How long you allow a plant to grow, or the length of time from seed germination to harvest, is one of the most significant factors determining weed yield. If you start growing seeds in March rather than May, those plants will have two extra months to get big.

When growing outdoors, the local climate is the main determining factor of when you can put seeds in the ground. Some regions are too cold to put plants outside until May, but you can start growing plants indoors with the right setup.

Some regions get rain early in the fall, so you’ll want to grow plants that are ready to harvest by the beginning of October. In tropical climates, you can practically grow weed outdoors all year round.

When growing indoors, growth duration is determined by how much space you have to work with. If you have a spacious basement or shed, you can let plants grow for months and get as big as you want before forcing them to flower. If space is tight, like in a grow tent or other small areas, you may only be able to let your plants get a few feet tall.

Light

How much light a plant receives is highly variable. When growing outside, it all depends on where a plant is located to receive the most light throughout the entire season. Weed plants like full sun—at least six hours of direct sunlight every day. If a plant is in the shade or gets shaded as the light changes throughout the season, it can affect yields.

Indoors, it depends on how powerful your light is. A small 200W LED is great for a small grow tent, but you’ll need something bigger for a bigger space, which also means a more expensive light.
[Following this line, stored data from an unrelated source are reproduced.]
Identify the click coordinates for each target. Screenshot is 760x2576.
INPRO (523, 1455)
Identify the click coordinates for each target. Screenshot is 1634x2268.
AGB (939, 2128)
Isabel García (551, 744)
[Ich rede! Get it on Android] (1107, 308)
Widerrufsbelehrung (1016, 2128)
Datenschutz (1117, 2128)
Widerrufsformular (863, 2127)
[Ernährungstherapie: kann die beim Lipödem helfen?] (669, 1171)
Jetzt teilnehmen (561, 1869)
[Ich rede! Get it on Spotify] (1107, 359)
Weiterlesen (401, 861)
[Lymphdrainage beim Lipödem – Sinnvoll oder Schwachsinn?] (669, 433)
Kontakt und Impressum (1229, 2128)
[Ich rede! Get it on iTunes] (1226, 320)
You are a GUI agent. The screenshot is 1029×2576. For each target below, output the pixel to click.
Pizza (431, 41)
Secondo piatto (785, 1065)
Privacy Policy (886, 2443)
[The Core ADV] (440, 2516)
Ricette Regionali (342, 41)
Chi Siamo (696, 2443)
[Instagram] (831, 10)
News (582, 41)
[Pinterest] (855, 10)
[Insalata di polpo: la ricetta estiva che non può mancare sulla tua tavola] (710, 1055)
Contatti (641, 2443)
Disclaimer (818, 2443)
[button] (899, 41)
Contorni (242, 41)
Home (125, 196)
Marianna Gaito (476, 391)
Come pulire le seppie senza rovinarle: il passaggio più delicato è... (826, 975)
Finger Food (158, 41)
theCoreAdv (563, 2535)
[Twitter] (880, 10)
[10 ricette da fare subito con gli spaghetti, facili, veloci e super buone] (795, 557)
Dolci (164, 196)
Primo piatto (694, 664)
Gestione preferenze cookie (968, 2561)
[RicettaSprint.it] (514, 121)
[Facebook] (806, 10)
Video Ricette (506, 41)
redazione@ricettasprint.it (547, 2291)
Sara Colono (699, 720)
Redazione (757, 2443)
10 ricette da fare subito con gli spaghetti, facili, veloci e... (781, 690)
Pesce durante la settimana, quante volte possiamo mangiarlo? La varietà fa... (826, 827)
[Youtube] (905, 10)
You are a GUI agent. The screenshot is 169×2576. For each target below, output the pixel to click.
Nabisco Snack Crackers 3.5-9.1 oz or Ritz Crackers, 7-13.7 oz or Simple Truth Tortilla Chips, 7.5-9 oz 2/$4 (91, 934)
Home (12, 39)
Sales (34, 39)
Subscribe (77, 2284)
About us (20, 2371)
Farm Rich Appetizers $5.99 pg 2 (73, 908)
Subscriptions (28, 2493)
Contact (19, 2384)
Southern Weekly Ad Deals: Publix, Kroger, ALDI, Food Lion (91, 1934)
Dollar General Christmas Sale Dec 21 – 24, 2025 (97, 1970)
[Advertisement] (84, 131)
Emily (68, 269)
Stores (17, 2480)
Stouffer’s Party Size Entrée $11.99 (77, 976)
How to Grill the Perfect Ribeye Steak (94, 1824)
Be sure to prune your plants to remove dead leaves and buds, and branches that won’t turn into sizable buds. Clearing out plant matter will allow the quality buds to get more light.

Climate

Weed typically likes warm, temperate climates—think of Northern California’s Emerald Triangle region—but certain strains thrive in different temperatures. Traditionally, indicas like cold, dry climates and sativas like warm, humid climates.

Sudden extreme changes in temperature can affect a plant’s growth and yields, such as a sudden cold snap, which can slow a plant’s growth, or a heatwave, which can dry out a plant.

Soil type/amount

Different soils have different nutrient levels and some nutrients can promote plant growth. You can also add nutrients to soil or water to help plants grow big and strong.

Additionally, if growing in containers, the size of the container, or the amount of soil the plant’s roots have, will affect the size of a plant. Growing in too small of a pot can stunt a plant’s growth.

Check out guidelines on how big of a container you need for different sized plants here.

Growing directly in the ground will give your plant’s roots plenty of space, but you may need to add nutrients depending on the soil’s quality.